> WORK TO BE COMPLETED
Turn the data below into a numbered list, one line per item, and drop any blank lines.

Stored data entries
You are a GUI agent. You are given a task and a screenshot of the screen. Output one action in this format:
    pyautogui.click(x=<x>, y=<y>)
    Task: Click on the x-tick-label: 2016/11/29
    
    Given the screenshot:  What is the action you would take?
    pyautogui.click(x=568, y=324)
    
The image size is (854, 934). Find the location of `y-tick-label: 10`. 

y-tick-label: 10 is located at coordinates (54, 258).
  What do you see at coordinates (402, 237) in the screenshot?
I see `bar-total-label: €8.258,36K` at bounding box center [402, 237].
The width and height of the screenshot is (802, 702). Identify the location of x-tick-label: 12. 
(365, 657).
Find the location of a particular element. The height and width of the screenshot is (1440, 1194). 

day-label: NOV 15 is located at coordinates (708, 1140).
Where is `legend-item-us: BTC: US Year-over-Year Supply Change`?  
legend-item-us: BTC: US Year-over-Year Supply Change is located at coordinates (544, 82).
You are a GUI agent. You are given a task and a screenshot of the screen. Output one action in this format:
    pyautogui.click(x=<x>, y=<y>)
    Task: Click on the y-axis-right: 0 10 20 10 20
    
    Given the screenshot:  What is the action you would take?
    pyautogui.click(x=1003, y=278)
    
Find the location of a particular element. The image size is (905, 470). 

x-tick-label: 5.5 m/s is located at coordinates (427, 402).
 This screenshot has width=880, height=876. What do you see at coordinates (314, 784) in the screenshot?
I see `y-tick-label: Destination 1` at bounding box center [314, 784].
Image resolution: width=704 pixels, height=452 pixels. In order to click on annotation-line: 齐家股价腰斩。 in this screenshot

> EXPECTED ANSWER
1. You are a GUI agent. You are given a task and a screenshot of the screen. Output one action in this format:
2.     pyautogui.click(x=<x>, y=<y>)
3.     Task: Click on the x-tick-label: 2016/11/29
4.     Given the screenshot:  What is the action you would take?
5.     pyautogui.click(x=568, y=324)
6. The image size is (854, 934). Find the location of `y-tick-label: 10`. 
7. y-tick-label: 10 is located at coordinates (54, 258).
8.   What do you see at coordinates (402, 237) in the screenshot?
9. I see `bar-total-label: €8.258,36K` at bounding box center [402, 237].
10. The width and height of the screenshot is (802, 702). Identify the location of x-tick-label: 12. 
11. (365, 657).
12. Find the location of a particular element. The height and width of the screenshot is (1440, 1194). 
13. day-label: NOV 15 is located at coordinates (708, 1140).
14. Where is `legend-item-us: BTC: US Year-over-Year Supply Change`?  
15. legend-item-us: BTC: US Year-over-Year Supply Change is located at coordinates (544, 82).
16. You are a GUI agent. You are given a task and a screenshot of the screen. Output one action in this format:
17.     pyautogui.click(x=<x>, y=<y>)
18.     Task: Click on the y-axis-right: 0 10 20 10 20
19.     Given the screenshot:  What is the action you would take?
20.     pyautogui.click(x=1003, y=278)
21. Find the location of a particular element. The image size is (905, 470). 
22. x-tick-label: 5.5 m/s is located at coordinates (427, 402).
23.  This screenshot has width=880, height=876. What do you see at coordinates (314, 784) in the screenshot?
24. I see `y-tick-label: Destination 1` at bounding box center [314, 784].
25. Image resolution: width=704 pixels, height=452 pixels. In order to click on annotation-line: 齐家股价腰斩。 in this screenshot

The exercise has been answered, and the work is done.